* Begin Source text *

Monday, August 22, 2016

Sermon from last Sunday in July - Lord's Prayer


7/31/16
Luke 11:1-4
Matt 6:9-13

An interviewer approached a Jewish man who was praying at the wailing wall in Jerusalem.  This wall is the only part of the temple that remained after the Romans destroyed the temple in 70 A.D. and to this day remains a place where faithful Jews can gather to lift up their prayers to God.  The interviewer asked the Jewish man to tell him about his praying.  The man told the interviewer that he had been coming to the wailing wall every day for 60 years.  When asked what he prayed for he responded that he prayed to God to bring peace to the world, to end war, oppression and poverty.  This man spent at least an hour a day praying with every fiber of his being that God’s kingdom of Shalom, of wholeness, of peace would come to earth.  The interviewer was moved deeply by this man’s profession of faith and dedication to prayer.  After a moment of awed silence he finally asked the faithful man how he felt coming to the wailing wall day after day.  The faithful man replied, “I feel,” and he paused, struggling to find the words to express his feelings.  “I feel,” he started again and as the tears began to course down his face he finally choked out, “I feel... like I’m talking to a wall.”

               This morning we read to you both gospels that contain versions of the Lord’s Prayer.  What we have come to call the Lord’s Prayer is not in all four gospels, but only in Luke and Matthew. Did anything strike you during the reading of these two versions of the Lord’s Prayer? 
               Let me share with you one more translation – this is another translation of the Matthew version:

Our Daddy in Heaven,
Reveal who you are.
Set the world right;
Do what’s best – as above, so below.
Keep us alive with three square meals.
Keep us forgiven with you and forgiving others.
Keep us safe from ourselves and the Devil.
You’re in charge!
You can do anything you want!
You’re ablaze in beauty!
Yes. Yes. Yes!

               Again, anything strike you?

* End Source text *

• Set tasks:
1) In the sermon, how long had the man at the wailing wall been coming there to pray?
2) Write out the passage of the sermon starting with "This morning we" and going on through "and forgiving others.".
3) Write what comes next in the sermon on the Lord's Prayer, picking up after its final line.
The data after the sermon plays no part in this work.

* Begin Dataset extract *

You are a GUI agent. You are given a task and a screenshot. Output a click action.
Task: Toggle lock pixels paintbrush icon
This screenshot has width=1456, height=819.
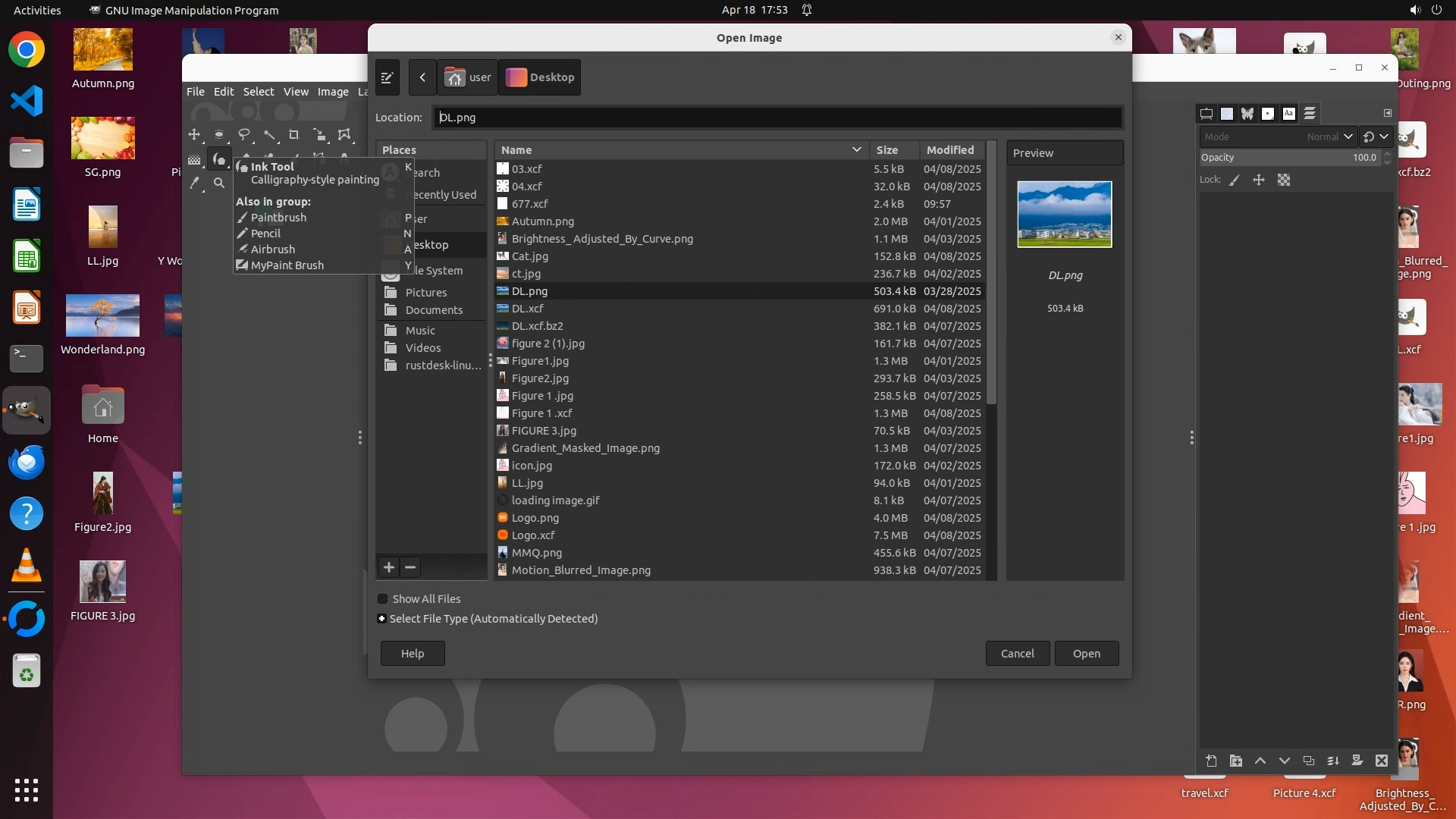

* End Dataset extract *

• Expected results:
1) Every day for 60 years.

2)
This morning we read to you both gospels that contain versions of the Lord’s Prayer.  What we have come to call the Lord’s Prayer is not in all four gospels, but only in Luke and Matthew. Did anything strike you during the reading of these two versions of the Lord’s Prayer? 
               Let me share with you one more translation – this is another translation of the Matthew version:

Our Daddy in Heaven,
Reveal who you are.
Set the world right;
Do what’s best – as above, so below.
Keep us alive with three square meals.
Keep us forgiven with you and forgiving others.

3)
               The bottom line, and what I want to talk about with you today, is that there are several problems with the way we say the Lord’s Prayer now.  First of all, and most importantly, our current way of saying the Lord’s prayer is just plain inaccurate.  And there are a few things I want to highlight about that.  First, the word we translate “Father” which is a very formal word of address, should be properly translated from the Greek as “Daddy”, which is a word of intimacy and closeness.  The word is actually Abba, and it is a word that young children would have used to talk to a close parent.  This word is not just one of familiarity, of closeness, it is also a word of trust, of dependence, of recognition that God as our Daddy, as our Mommy, is someone we rely on, someone we need for our very being, someone we love dearly and who loves us dearly as well.  Same with the word “thy” and “thine”.  These have become very formal words.  And again, that is a mistranslation.  Originally, the words “thine, thou, thy” were actually words of intimacy, proclaiming a closer relationship than the word “you”.  It was at the time when they were words of closer intimacy that they were placed into this prayer to make the translation right.  But now that those words are actually “distancing” or “formal” words, they make the translation inaccurate.  Jesus was making a very strong, clear and, frankly, a very scandalous statement at that time.  I think judging by how we say the Lord’s Prayer now, it is scandalous in our own time as well, by telling us we should pray in an intimate way with God.  Address God as Daddy, (or Mommy – words of intimacy and closeness), use words that indicate an extremely close relationship such as “thy” or “thine” used to do.  We are not following what Jesus asks us to do when we use terms that distance God rather than pulling God closer.
               Secondly, words like debt or trespasses are old, confusing, unclear, and again inaccurate.  What Jesus is calling us to do is to pray to God to forgive us when we mess up.  Debts and trespasses imply mostly monetary and space misuses.  Both of those are part of the “messing up” umbrella, certainly, but not all of it by any means.  We shorten and also obscure the prayer by using those words.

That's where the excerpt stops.